“Of course, Aunty. Don’t worry. I’ll take good care of her,” the boy promised.
“We all will,” Padma said. Shot the crooked boy a look as straight and sharp as a knife.
“The foreign woman’s coming over here?” Deepa asks. “Are you sure?”
“A blind girl, a boy with a crooked spine, and a hijra-in-training? All standing in a pile of rubble?” Joy laughs bitterly. “Of course she’s coming.”
It’s exactly the kind of truth the photographer dreams of capturing on camera. A truth so anemic that it might as well be a lie.
“Excellent. Where are the drivers?”
“Around the other side of the bulldozer,” Padma says.
“Just what are you up?” Neelamma Aunty asks her daughter.

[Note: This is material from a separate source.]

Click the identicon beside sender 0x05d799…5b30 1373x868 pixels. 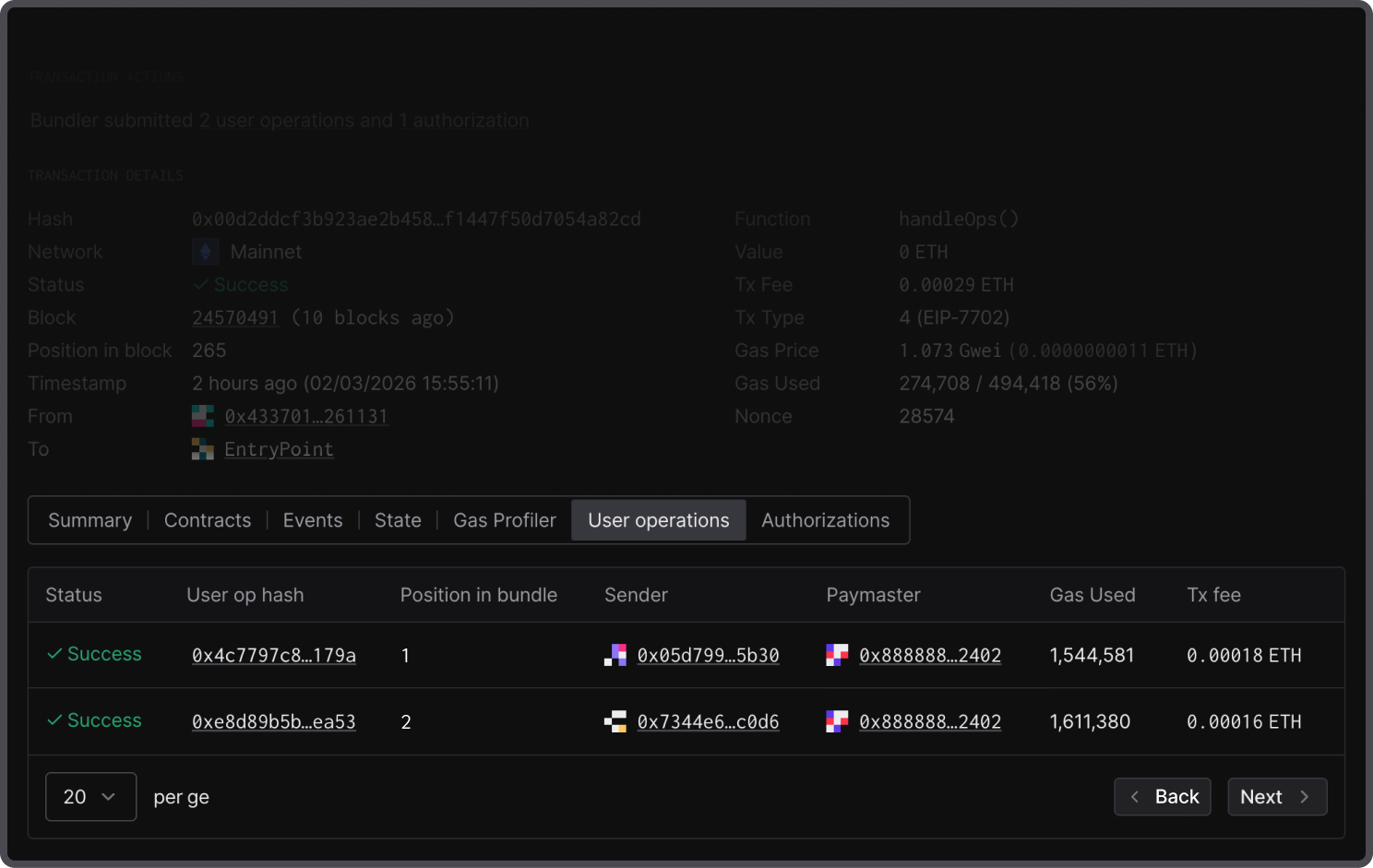pos(615,655)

Deepa ignores her mother, turns toward the sound of the photographer’s footsteps, and says, “Please, ma’am, will you take a photo of me with my would-be?”
“That was perfect. How’d you learn to speak Hindi like that?” Rukshana asks.
“Same way I learn everything,” Deepa says. “By paying attention.”
The photographer approaches and asks, “‘Would-be’? What is ‘would-be’?”
“Would-be. The man I’m going to marry.”
“He is your husband?”
“Not yet. Soon,” the boy says eagerly. Clutches Deepa’s hand like he’s being photographed on the flower-strewn stage of a wedding reception, not the dust-covered ruins of a half-destroyed slum.
“Your eyes. Are your eyes fine?” the photographer asks, her Hindi dissolving in her excitement. “You. Your back. Your back okay?”
“Don’t worry about my back,” the boy says. “Just listen to my fiancé.”
“Let’s go over there,” Deepa says. Slowly, clearly. Like she’s talking to a child. To Joy she says in Kannada, “Take us over by the drivers. Then make me look as pathetic as possible.”
“Are you trying to get yourself killed?” Rukshana asks.
“I’m trying to prevent us from being killed,” Deepa says.
“Stop arguing, Rukshana,” Padma says. “For once in your life, just listen.”
Joy leads Deepa and her fiancé to the emaciated strip of shade where the drivers smoke putrid bidis, sip fizzy drinks. Discuss wives, children, threats to their own futures, disasters that loom over their lives that are as cruel as the bulldozers they are paid to drive. In their distraction, they don’t notice Deepa, her cheeks radiating heat. Don’t see Joy loosening Deepa’s hair so it falls tangled and half-plaited down her back. Don’t see Deepa clinging to her future husband’s arm, body sagging with exhaustion. Don’t see Banu taking the photographer by the elbow, the way we do with Deepa when we take her someplace she’s never been before.
Which makes sense, really, since the foreign woman suffers from a different kind of blindness.
Don’t see Banu kneeling down and showing the photographer a frame she’s squared between her fingers. Inside are Deepa, Joy, and Deepa’s fiancé. So are the drivers, BBMP vests glittering, lit bidis glowing.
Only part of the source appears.